Recycled Archean sulfur in the mantle wedge of the Mariana Forearc and microbial sulfate reduction within an extremely alkaline serpentine seamount

The identification of microbial activity under extreme conditions is important to define potential boundaries of the habitable and uninhabitable zones of terrestrial and extraterrestrial living forms. The subseafloor regimes of serpentinite seamounts in the Mariana Forearc are among the most extreme environments for life on earth owing to the widespread presence of highly alkaline fluids with pH values greater than 12. The potential activity of sulfate-reducing microorganisms has been suggested within the South Chamorro serpentinite seamounts on the basis of depletion of sulfate and enrichment of dissolved sulfide in pore water. However, the vertical distribution of sulfate-reducing microorganisms and the origin of sulfate are still uncertain. To address these issues, we analyzed quadruple sulfur isotopes of sulfide minerals and pore water sulfate in the upper 56 m of sedimentary sequences at the summit of the S. Chamorro Seamount and those of dissolved sulfate in upwelling fluids collected as deep as 202 mbsf (meters below the seafloor) in a cased hole near the summit of the same seamount. The depth profiles of the concentrations and the δ34S and Δ33S′ values of sulfide minerals and pore water sulfate indicate microbial sulfate reduction as deep as 30 mbsf. Further, apparent isotopic fractionations (ε34) and exponents of mass dependent relationships (λ33) during sulfate reduction are estimated to be 62 ± 14‰ and 0.512 ± 0.002, respectively. The upwelling fluids show both the chlorine depletion relative to seawater and the negative δ15N values of ammonia (−4‰). Although these signatures point to dehydration of the subducting oceanic plate, the negative Δ33S′ values of sulfate (−0.16‰ to −0.26‰ with analytical errors of ±0.01‰) are unlikely to originate from surrounding modern crusts.
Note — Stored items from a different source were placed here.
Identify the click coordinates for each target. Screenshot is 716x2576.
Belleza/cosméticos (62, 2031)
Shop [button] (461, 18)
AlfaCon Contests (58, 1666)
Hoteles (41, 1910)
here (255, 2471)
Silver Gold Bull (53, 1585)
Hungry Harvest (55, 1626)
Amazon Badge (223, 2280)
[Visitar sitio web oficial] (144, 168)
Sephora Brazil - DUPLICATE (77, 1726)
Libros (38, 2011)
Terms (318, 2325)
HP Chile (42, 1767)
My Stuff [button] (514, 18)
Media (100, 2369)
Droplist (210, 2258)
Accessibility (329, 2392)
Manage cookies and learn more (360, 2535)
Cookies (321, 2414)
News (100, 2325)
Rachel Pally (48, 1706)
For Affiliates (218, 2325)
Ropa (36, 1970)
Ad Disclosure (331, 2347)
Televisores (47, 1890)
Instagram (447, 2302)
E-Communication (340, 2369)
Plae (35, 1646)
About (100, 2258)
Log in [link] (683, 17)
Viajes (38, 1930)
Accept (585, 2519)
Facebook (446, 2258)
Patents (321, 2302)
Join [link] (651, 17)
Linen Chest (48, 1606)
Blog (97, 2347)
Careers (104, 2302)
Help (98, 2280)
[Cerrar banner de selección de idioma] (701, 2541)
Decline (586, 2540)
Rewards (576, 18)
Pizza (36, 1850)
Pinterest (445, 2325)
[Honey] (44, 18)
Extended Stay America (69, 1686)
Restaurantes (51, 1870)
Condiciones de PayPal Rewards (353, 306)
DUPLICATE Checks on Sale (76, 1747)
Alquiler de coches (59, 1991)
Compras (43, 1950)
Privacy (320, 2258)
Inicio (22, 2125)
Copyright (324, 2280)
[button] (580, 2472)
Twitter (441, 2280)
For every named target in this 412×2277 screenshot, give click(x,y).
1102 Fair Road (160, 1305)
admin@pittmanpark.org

Instead, sulfate in the upwelling fluid likely possess non-mass-dependent (NMD) sulfur. Because NMD sulfur was produced primarily in the Archean atmosphere, our results suggest that the presence of recycled Archean crust that could be incorporated into the upper mantle through subduction of Archean oceanic crusts or from the NMD-bearing OIB seamounts located in the southern margin of the Pacific Plate.